The one I needed was the replace method. To use a module, you
have to import it like this:
import string
After importing the module, I just had to call replace to do the substitution:
result = string.replace(template,
"<macro:text>", target)
So far, the complete Python program I had written looked like
this:
import string
template = open("template.html").read()
target = open(sys.argv[1]).read()
result = string.replace(template,
"<macro:text>", target)
print result
I saved the program to a file, then made a couple of adjustments to make it more generic.

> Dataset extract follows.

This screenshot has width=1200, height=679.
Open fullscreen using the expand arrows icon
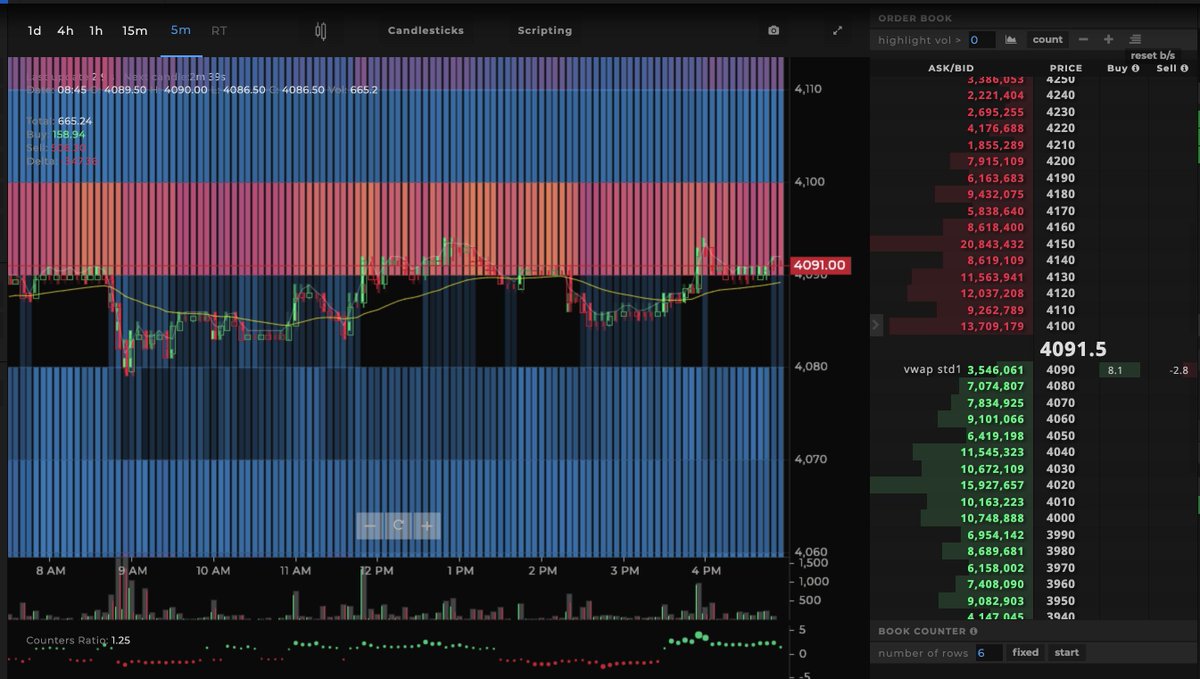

For example, I made the program work
on any file passed as a command-line parameter by using the
functions available in the sys module. Here was the
program after the changes:
import string
template = open("template.html").read()
target = open(sys.argv[1]).read()
result = string.replace(template, "<macro:text>", target)
print result
Now I could call the program up on any of my articles from the
command line, like this:
python format.py article.html >
formatted_article.html
Try, try again
Alas, my initial attempt at automating the formatting of the
articles wasn't good enough. For starters, it didn't cope with
important HTML meta-information such as the
<title> tag, which should be included in every
HTML file. Nor did it deal with the specific placement and formatting
I wanted to give to the article's abstract or the author's name
(mine). But Python was still up to the task. First I edited the
articles and added the relevant meta-information on the very few
lines of each file. Then I told Python to read the files as a list
of lines instead of as a string, like this:
raw = open(filename).readlines()
Then I retrieved the information items by indexing the already
read list:
title = raw[0]
author = raw[1]
text = string.join(raw[2:])
To convert the non-field article text from a list of lines back
into a string, I used the string module's
join function, which does exactly what you'd expect. The
expression raw[2:] retrieves the items from position 2
onward, as a new list.
I added a couple of special tags (<macro:title> and
<macro:author>) as to the template to embed the new
information at the right places. After adding the replacements for
the new tags, the code looked like this:
import string
template = open("template.html").read()
target = open(sys.argv[1]).read()
result = string.replace(template,
"<macro:text>", target)
result = string.replace(template,
"<macro:title>", title)
result = string.replace(template,
"<macro:author>", author)
print result
That was it for version 1.0: a seven-line program. The current
version of the program (which you can download
from my Web site) is 48 lines long and handles the article
abstracts, parses the article's date and formats it in two
different ways, and manages the hyperlink to the article's
original publication URL. Had I been inclined to do so, I could
have parsed the original HTML files to retrieve the chunks of
information using Python's XML and HTML parsing libraries. I could
have also used the built-in dictionary (map) type to make the text
substitutions more generic, and the regular expressions library to
get really fancy. I didn't, though, because my 48-line program already did
what I needed. I'm fond of the KISS principle, especially in Extreme Programming.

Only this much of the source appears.